Cerdos volando
Es evidente que, para los políticos, el cambio climático sirve tanto para un roto como para un descosido: barrer para casa y deshumanizar al adversario
—Tonya, mira: los Urales.
No. Es el Moncayo.
En mi familia paterna, esta frase se repite en dos circunstancias: cuando vemos Doctor Zhivago y cuando recorremos los pinares de Navaleno, en Soria. Allí, hace más de setenta años, mi abuelo compró una casa con terreno para pasar los veranos junto a sus nueve hijos y, más tarde, con sus nietos y bisnietos.
El pinar de Navaleno forma parte de la gran masa forestal conocida como Pinar Grande, una de las más extensas y emblemáticas de España. Algunos de sus árboles resultan bastante sencillos de trepar. Por eso, entre los olores que conservo de mi infancia ocupa un lugar especial el de la resina, que se me adhería a la ropa y a la piel después de pasar horas encaramándome a los pinos.
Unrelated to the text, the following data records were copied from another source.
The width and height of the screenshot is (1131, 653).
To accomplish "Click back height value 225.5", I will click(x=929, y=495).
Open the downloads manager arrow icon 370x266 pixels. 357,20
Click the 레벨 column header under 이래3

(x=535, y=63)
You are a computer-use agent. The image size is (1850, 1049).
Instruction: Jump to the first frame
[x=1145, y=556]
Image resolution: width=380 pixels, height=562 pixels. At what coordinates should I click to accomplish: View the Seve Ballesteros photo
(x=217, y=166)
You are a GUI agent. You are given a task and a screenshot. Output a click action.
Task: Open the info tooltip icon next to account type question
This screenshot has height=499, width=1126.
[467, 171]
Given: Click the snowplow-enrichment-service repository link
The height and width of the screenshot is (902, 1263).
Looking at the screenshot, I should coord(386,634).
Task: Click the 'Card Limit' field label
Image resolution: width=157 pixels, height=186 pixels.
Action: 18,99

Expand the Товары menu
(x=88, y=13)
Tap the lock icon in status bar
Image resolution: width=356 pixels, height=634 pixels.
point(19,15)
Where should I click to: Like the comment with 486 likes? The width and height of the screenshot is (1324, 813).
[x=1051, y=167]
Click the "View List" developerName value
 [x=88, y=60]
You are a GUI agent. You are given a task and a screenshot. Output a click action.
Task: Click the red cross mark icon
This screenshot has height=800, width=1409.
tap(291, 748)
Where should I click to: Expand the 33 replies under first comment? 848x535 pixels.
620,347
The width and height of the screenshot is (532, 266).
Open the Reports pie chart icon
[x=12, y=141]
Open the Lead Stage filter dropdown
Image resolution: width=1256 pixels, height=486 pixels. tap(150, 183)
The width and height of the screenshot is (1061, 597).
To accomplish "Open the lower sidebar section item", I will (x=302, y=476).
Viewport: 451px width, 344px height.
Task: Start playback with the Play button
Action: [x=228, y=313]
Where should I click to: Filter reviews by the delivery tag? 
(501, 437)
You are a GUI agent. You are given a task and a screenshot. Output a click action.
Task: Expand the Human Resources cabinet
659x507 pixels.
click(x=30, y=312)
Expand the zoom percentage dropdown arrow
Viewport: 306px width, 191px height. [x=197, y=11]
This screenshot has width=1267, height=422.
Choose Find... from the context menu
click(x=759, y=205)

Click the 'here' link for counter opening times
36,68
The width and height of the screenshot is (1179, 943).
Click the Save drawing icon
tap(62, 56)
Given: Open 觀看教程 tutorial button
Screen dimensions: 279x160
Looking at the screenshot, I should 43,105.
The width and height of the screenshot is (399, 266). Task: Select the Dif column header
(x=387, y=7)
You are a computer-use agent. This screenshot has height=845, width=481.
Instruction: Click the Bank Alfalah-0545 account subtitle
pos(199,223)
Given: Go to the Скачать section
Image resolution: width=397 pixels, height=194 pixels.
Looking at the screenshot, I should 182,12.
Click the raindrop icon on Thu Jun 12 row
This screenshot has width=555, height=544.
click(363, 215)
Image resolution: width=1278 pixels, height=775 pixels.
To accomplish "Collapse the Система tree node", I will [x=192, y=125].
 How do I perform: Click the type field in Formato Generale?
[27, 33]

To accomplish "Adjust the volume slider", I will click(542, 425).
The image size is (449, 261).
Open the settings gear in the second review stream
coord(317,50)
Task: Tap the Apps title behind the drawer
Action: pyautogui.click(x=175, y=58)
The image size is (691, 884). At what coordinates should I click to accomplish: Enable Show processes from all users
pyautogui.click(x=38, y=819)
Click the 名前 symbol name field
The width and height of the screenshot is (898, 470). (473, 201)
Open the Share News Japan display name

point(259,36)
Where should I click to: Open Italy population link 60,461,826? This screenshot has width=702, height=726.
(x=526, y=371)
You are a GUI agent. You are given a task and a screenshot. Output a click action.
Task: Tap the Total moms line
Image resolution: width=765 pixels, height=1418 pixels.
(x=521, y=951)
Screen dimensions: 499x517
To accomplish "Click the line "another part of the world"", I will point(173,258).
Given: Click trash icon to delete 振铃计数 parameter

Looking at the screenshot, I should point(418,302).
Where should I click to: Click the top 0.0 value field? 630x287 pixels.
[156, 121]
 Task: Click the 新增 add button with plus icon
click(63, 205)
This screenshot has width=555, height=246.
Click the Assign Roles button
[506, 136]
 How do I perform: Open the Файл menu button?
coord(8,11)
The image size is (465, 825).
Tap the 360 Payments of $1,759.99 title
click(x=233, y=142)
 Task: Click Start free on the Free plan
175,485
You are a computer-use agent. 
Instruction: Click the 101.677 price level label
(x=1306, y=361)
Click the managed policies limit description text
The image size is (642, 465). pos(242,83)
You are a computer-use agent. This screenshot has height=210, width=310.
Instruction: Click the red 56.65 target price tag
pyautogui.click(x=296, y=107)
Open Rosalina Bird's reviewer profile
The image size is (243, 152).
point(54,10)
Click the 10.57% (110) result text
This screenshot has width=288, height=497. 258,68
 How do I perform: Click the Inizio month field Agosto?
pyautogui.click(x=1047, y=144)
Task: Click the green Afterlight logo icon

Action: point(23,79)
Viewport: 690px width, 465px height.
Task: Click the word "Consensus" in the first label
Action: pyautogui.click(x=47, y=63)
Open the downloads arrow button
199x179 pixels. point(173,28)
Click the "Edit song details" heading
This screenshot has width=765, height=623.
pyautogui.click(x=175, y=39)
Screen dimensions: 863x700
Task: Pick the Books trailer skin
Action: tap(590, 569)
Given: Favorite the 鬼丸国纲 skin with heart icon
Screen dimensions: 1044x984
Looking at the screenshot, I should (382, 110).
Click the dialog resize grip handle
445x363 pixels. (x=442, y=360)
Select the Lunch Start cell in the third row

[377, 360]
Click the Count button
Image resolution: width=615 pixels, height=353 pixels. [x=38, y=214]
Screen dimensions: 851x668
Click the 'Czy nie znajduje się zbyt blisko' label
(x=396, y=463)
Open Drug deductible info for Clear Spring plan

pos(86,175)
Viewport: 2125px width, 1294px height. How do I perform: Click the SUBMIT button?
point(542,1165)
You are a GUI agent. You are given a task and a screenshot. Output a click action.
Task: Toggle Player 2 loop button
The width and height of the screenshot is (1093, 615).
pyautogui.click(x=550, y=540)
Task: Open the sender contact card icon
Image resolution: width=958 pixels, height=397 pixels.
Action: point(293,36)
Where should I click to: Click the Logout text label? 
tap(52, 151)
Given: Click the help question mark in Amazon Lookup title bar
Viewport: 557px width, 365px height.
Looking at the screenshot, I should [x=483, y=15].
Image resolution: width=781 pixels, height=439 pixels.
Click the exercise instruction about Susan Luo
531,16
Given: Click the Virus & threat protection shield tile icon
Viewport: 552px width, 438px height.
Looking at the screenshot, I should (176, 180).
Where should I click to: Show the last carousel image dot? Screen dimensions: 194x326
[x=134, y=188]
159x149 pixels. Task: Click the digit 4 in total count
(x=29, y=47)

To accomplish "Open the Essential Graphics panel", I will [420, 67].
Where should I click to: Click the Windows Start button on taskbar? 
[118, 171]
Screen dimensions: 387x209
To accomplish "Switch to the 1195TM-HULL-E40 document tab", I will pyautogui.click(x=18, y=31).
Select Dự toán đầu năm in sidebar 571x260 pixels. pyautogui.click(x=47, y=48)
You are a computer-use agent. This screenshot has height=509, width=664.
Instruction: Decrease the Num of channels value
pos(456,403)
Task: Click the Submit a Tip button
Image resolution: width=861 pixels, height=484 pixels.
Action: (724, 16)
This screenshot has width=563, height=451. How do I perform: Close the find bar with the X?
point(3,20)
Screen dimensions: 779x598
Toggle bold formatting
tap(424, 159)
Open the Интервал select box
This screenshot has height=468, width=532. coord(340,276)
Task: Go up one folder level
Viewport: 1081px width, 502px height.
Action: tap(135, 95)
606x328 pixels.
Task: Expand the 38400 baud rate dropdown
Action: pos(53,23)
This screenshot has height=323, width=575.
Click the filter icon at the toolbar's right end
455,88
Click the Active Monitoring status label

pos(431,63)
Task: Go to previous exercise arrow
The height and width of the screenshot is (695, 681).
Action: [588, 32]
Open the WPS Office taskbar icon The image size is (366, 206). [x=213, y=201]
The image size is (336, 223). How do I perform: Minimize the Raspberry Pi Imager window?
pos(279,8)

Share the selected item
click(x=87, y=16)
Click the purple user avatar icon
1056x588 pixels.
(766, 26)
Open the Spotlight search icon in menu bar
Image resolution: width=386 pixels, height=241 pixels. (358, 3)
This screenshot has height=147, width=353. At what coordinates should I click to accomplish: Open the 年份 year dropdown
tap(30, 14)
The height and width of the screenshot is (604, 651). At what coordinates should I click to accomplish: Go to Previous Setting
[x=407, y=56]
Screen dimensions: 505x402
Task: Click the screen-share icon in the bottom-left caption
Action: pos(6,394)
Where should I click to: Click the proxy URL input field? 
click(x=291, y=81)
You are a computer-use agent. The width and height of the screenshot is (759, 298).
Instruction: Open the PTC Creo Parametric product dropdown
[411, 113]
Por motivos políticos obvios, Doctor Zhivago no pudo rodarse en sus localizaciones originales. España sustituyó a Rusia y el Pinar Grande de mi niñez sirvió de escenario para algunas escenas ferroviarias del viaje de Yuri y su familia.
Los pinos del Alto Palancia, de donde procedía mi abuelo materno, no se prestaban, por desgracia, a la escalada. Pero no faltaban alternativas: quedaban los bancales de dos metros y los tractores a los que subir en marcha sin que el dueño lo advirtiera. Las diferencias, por desgracia, no terminan ahí. Desde niña temí que ardieran los montes que rodeaban nuestro pueblo. No era un temor infundado: en la zona había cerros desnudos arrasados por incendios anteriores.
Hace unos años sucedió lo que tanto había temido: un incendio devastador arrasó 19.000 hectáreas en los alrededores de Bejís. La catástrofe no fue inevitable. A su magnitud contribuyeron tanto cierto ecologismo concebido desde urbanitas más de asfalto que El corte inglés como una burocracia desmesurada, lenta e ineficaz a la hora de conceder los permisos necesarios para mantener limpio el monte. En otros tiempos, los usos ganaderos, agrícolas y forestales mantenían los montes despejados. La despoblación rural y las estúpidas normas de pseudo protección ambiental favorecen la acumulación de matorral y ramas secas. Este abandono convierte así la vegetación en combustible para el fuego.
¿He temido o temo que desaparezca el otro escenario de mi infancia? En absoluto. Durante siglos, los pinares de Soria y Burgos se han regido por un sistema comunal conocido como la Suerte de Pinos. Mediante sorteo, los vecinos con arraigo obtenían el derecho a aprovechar una parte del monte y asumían, a cambio, el deber de cuidarla. El sistema hacía coincidir el interés particular con el bien común: el monte proporcionaba un beneficio, pero exigía atención y trabajo. Así se ha mantenido limpio y sano.
Habría que preguntar a quienes cada año repiten, de forma machacona, que los incendios son fruto del cambio climático por qué el clima no produce los mismos efectos en estos lugares. Corrijo: habría que preguntarles antes qué relación guardan con el mundo rural. Si han vivido en él. Si son ingenieros de montes o guardas forestales. Sospecho que, hecha esta criba, no quedaría ninguno.
En todo caso, convendría plantear dos cuestiones más. ¿Actuar sobre el clima es la única solución? Si la respuesta es afirmativa, además de señalarles su total desconocimiento del mundo rural, habría que preguntarles cómo pretenden que las medidas adoptadas por Europa tengan un impacto significativo, cuando la región genera el 6 % de las emisiones de CO₂, frente al 32 % de China, el 12 % de Estados Unidos y el 8 % de la India.
Es evidente que, para los políticos, el cambio climático sirve tanto para un roto como para un descosido: barrer para casa y deshumanizar al adversario. Pero ¿qué sucede en la cabeza de los ciudadanos corrientes que se aferran a la turra climática como a un clavo ardiendo? Las reacciones conspiranoicas de muchos aficionados argentinos tras la final del mundial nos dan la clave: puedes tener ante los ojos la realidad más evidente que, si esta amenaza con desmontar tu mundo, verás antes un cerdo volando que la verdad más obvia.